Analysts are now bracing for a less-predictable future.

"When the Fed itself doesn't know what it is going to do after its next meeting, life becomes much harder for the forecasting community," said David Jones at DMJ Advisers.

Fed officials repeatedly have said their long period of holding the market's hand would eventually end.

Atlanta Federal Reserve Bank President Jack Guynn, a voting member of the Fed's rate-setting panel this year, suggested in a speech on Monday the end was near.

"While our policy direction has been quite clear over the past 18 months, in the less certain period ahead it's my personal opinion that as policymakers we should resist the temptation to say more than we know at any given time."

"The closer we get, the less explicit we can be on that point," he said.

NOT SO SURE ANYMORE...

If policy makers do not feel fairly certain on January 31 that they will have to raise rates again at their subsequent meeting on March 28, any suggestion that a further "measured" firming was likely could be misleading. In that event, they may signal a further rate increase was possible, but not necessarily likely.

"It's not a lack of transparency when you stop giving information when there is nothing to give, and we're getting pretty close to that point," said Alan Blinder, a former Fed vice chairman who now teaches at Princeton University.

Futures markets currently predict the Fed will raise rates to 4.5 percent at the end of the month and see the odds of an additional move in March at slightly better than 50/50.

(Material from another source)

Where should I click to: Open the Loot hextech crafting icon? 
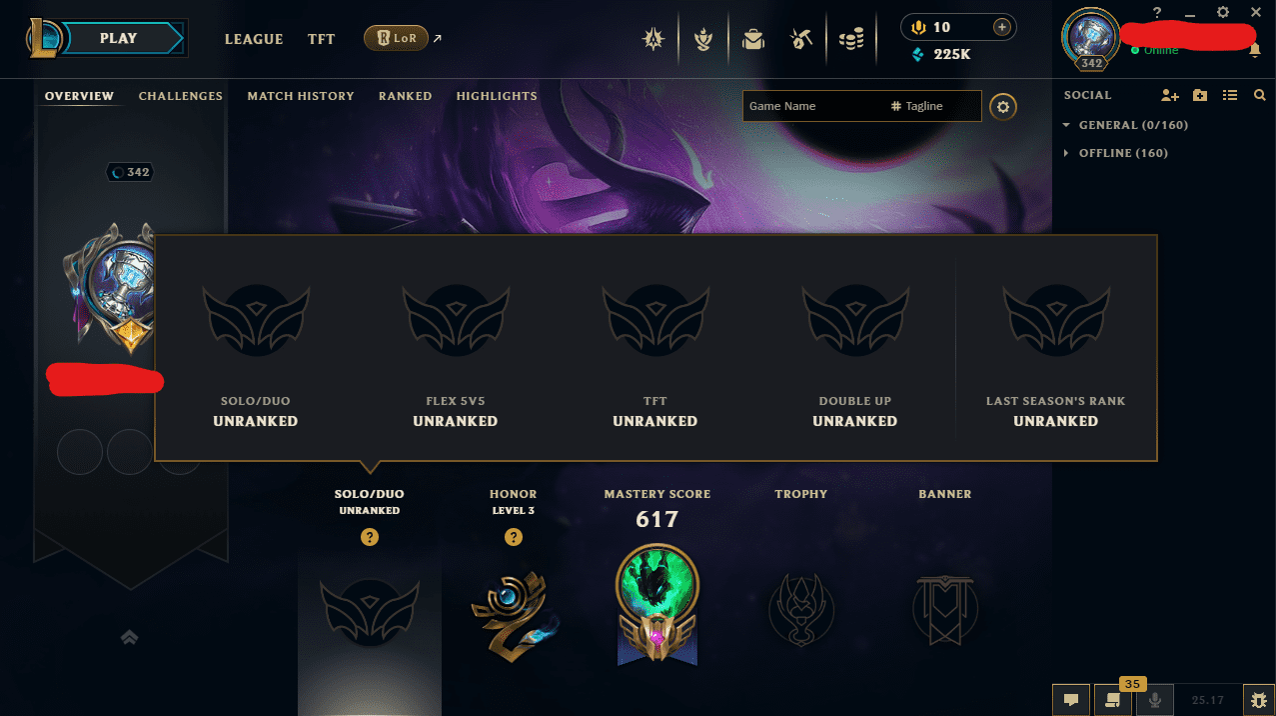click(800, 39)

"I am personally very comfortable with what is built into markets," Guynn said on Monday.

Economic data since the Fed's mid-December meeting have done little to shift the outlook, with prospects for solid growth and moderate inflation on track amid signs a red-hot housing market is gradually cooling.

"The data is cooperating with the view that we'll have one or two more Fed tightenings," said Anthony Chan, chief economist at JPMorgan Private Client Services.

Richmond Fed President Jeffrey Lacker, who signed on to the view of the U.S. economy achieving a soft landing, said that interest rates could fluctuate in a range going forward.

"Whenever the current sequence of tightening moves reaches completion, short-term interest rates should not be expected to remain constant for an extended period of time," Lacker said on December 22. "Instead, they will likely move from time to time during the expansion ahead."